Agile widget grillin'
The Syndication Services group at NewsGator is really great example of the power of customer involvement and rapid iteration. They work so quickly and in such close partnership with customers, that they don't have any product management resource assigned for the widget production.
But they do have a lot of product management experience in the people who guide the team, and that lets them make decisions quickly. And they have very skillful account managers who make sure expectations are understood and communication happens quickly (along with very strong support staff who back everything up.) EDIT: Just realized that I probably didn't make it clear enough in this paragraph that it is the very experienced and talented development and QA folks who are the linchpin to getting the widgets built quickly, correctly, and beautifully. I probably should have shortened this whole thing to say that this is an excellent team!

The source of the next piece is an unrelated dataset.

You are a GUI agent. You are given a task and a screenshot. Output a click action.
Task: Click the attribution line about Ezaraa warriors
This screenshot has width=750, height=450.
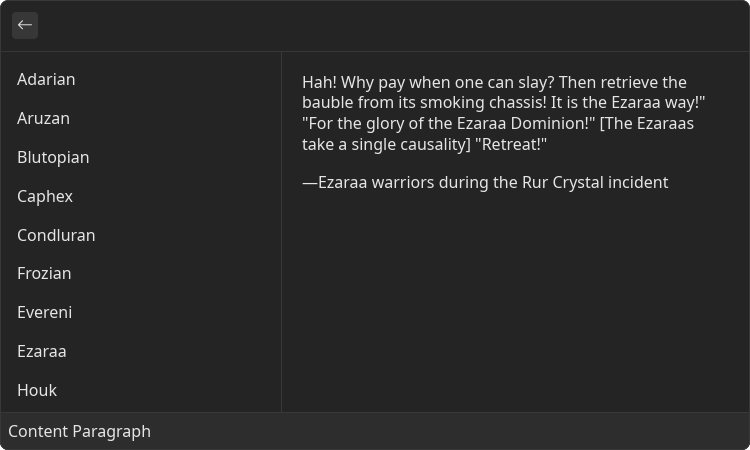(x=485, y=183)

The end result is really cool! Yesterday, the new travel widgets for USA Today were released! These are sexy widgets built in Flash that allow USA Today to be the first national newspaper to make content available in detachable widgets. I have travel news on my Facebook profile page now!
At the same time, the Associate Press wrote a great story about the trend of newspapers toward widgets.
The point of all this from an agile product management point of view is that when customer communication is great, iterations are really rapid, the team is really skilled and experienced, and the scope of the work is not huge, product management is not really necessary. I'd love to have some claim to the credit for their great work, but the Syndication Services team churns out awesome, customer-pleaseing widgets all by themselves!
If you'd like to see some of the other cool widgets this very agile team has produced, you can just hop over to http://www.newsgatorwidgets.com/
Yes, there really is no substitute for closely listening to your customers.
Microsoft's Vista release was a classic example of them not doing this. When it was about to be introduced in its then achingly-slow form, some of their large customers took them out to the woodshed. So MS waited until the end to really involve customers. Bad mistake.